[Listed entries]
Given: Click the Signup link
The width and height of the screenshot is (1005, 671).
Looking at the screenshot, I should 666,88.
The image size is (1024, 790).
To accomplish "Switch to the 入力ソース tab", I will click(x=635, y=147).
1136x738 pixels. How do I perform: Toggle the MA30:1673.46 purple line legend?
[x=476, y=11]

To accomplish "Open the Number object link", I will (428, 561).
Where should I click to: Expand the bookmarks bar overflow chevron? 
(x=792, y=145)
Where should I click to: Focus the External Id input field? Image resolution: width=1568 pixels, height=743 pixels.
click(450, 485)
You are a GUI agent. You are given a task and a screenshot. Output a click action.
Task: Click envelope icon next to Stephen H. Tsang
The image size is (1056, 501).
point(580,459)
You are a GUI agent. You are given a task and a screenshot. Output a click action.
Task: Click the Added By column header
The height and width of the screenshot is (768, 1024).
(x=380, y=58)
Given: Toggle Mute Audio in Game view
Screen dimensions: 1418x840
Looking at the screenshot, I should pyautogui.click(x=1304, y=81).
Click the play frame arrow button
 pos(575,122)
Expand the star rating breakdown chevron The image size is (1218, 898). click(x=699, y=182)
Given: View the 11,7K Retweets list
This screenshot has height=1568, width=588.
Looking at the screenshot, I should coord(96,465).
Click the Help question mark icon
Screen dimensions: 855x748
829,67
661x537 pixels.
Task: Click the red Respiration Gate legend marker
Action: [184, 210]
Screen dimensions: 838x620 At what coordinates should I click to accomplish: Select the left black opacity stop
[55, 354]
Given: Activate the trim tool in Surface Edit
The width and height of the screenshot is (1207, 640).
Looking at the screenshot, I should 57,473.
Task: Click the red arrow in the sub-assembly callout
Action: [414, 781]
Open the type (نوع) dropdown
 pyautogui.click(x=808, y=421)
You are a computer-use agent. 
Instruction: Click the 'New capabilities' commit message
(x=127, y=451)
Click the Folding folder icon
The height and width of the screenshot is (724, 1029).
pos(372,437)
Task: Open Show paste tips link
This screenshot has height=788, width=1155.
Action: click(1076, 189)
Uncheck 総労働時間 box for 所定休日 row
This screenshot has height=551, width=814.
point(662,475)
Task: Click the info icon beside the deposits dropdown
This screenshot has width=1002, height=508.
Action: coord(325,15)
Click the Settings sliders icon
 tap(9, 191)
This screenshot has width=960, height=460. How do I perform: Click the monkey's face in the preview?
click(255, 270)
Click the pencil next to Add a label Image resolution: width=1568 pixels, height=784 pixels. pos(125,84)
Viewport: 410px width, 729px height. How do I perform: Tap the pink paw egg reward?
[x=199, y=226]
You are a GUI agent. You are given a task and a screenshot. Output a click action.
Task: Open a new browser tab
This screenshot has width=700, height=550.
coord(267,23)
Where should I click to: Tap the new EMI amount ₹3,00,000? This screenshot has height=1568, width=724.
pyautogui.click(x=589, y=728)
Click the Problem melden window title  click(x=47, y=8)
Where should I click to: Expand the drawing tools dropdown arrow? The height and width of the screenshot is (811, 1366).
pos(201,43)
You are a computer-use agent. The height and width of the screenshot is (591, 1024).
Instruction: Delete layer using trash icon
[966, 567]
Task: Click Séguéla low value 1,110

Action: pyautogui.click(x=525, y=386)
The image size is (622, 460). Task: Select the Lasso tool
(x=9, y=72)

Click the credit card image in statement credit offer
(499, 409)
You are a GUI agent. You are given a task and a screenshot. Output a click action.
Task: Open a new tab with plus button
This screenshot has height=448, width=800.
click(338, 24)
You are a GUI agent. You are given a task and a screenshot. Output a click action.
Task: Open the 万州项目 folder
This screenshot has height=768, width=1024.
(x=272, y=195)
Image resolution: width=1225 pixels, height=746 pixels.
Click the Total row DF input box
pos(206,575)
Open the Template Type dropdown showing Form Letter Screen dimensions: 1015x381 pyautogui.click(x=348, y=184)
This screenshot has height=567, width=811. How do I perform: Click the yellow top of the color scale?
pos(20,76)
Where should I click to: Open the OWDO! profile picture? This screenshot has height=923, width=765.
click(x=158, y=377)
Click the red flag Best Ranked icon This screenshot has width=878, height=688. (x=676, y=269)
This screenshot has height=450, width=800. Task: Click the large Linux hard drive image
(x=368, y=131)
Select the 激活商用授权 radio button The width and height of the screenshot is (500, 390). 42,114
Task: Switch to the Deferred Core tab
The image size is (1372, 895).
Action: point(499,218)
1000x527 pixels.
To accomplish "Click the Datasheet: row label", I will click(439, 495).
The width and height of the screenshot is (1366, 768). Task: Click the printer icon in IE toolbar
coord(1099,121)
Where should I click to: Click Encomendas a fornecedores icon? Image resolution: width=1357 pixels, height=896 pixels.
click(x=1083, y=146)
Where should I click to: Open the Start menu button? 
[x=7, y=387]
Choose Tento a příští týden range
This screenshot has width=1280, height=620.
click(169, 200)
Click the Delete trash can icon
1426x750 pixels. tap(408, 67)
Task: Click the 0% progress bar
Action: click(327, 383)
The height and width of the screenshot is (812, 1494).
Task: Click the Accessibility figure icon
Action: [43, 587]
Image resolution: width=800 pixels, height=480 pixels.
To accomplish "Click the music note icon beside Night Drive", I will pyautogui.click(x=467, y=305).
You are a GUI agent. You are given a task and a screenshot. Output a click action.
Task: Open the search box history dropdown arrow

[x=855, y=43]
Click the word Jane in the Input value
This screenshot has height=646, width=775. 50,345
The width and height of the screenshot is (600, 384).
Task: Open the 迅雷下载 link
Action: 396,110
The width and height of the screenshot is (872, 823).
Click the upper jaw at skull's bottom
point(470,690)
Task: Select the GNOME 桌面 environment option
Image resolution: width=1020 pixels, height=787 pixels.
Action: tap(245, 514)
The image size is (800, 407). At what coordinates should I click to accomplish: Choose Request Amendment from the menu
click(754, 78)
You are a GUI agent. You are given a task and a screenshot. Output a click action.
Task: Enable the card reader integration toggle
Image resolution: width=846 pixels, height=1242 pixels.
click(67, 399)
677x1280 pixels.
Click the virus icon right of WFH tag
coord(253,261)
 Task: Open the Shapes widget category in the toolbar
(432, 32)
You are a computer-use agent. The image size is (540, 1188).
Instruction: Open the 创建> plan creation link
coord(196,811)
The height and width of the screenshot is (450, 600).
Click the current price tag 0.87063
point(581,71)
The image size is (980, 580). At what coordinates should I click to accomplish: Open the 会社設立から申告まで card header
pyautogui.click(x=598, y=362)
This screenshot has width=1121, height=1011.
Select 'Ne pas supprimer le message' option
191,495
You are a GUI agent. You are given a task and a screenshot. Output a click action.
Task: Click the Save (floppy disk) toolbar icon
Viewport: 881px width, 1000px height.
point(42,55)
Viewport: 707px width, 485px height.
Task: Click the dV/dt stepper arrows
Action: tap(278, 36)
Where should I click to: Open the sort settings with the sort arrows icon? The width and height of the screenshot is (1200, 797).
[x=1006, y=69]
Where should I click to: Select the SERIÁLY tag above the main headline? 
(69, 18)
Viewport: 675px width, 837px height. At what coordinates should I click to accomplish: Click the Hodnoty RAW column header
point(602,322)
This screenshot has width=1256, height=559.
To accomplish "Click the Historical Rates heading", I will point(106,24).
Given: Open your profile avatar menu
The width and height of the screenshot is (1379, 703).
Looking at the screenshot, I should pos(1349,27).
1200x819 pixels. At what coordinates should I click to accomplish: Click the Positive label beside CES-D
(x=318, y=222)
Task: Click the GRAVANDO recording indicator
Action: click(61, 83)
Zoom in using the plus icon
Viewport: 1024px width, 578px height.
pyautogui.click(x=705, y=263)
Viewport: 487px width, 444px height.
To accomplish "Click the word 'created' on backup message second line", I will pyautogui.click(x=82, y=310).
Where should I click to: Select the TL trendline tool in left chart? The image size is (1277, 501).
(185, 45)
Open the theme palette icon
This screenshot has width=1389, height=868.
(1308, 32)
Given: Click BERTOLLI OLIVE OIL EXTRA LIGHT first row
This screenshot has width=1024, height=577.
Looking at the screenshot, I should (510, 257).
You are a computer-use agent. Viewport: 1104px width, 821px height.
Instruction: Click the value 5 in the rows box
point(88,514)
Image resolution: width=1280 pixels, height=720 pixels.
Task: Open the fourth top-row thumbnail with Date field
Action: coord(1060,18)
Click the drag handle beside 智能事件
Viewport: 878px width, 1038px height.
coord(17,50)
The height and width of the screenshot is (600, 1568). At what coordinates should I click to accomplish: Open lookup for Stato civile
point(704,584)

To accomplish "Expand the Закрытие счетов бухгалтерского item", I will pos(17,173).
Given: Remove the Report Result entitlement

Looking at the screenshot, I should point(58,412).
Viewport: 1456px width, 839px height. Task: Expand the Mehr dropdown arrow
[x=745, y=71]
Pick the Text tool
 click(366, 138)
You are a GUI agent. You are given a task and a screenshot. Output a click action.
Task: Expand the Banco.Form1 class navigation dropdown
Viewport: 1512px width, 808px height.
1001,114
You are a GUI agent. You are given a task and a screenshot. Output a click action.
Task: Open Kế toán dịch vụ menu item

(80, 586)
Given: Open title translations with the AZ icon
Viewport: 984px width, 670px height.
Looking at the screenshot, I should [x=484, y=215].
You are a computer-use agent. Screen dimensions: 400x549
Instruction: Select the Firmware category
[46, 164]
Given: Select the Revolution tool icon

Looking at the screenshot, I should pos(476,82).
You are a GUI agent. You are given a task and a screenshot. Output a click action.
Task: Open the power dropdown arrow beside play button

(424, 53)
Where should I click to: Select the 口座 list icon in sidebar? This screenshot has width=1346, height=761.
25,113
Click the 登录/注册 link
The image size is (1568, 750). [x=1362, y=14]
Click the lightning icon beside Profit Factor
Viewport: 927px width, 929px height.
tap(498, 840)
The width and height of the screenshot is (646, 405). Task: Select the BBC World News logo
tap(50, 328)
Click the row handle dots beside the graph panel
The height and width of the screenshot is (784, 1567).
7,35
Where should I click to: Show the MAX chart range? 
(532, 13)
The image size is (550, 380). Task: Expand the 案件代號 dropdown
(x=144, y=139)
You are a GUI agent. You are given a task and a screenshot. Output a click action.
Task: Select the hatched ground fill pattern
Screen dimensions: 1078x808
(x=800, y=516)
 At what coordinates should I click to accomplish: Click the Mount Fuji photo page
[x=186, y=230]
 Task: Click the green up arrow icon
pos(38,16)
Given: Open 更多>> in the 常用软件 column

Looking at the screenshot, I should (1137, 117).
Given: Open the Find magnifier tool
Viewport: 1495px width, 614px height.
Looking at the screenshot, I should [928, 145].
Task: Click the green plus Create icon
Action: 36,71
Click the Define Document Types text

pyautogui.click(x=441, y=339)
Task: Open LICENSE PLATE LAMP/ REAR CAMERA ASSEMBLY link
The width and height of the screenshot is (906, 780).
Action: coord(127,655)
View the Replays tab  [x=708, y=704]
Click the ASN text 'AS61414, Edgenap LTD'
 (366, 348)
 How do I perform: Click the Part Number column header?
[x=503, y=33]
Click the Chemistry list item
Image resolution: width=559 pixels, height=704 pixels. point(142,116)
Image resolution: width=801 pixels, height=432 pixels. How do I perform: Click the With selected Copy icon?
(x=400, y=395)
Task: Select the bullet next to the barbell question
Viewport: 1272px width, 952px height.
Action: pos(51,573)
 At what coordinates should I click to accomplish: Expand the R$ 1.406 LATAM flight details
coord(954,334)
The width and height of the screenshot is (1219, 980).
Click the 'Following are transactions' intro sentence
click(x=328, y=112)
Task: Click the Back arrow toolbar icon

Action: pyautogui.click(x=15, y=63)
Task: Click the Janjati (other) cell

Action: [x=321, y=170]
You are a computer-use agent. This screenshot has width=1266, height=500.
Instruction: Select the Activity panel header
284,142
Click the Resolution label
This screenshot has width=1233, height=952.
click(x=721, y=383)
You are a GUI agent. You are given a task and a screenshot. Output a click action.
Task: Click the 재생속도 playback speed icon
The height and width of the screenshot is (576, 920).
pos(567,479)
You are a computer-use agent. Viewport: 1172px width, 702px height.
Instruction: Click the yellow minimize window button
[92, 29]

[Task brief]
Your answer should be every line from the material above in which the word "Switch" appears.

[Answer for this exercise]
To accomplish "Switch to the 入力ソース tab", I will click(x=635, y=147).
Task: Switch to the Deferred Core tab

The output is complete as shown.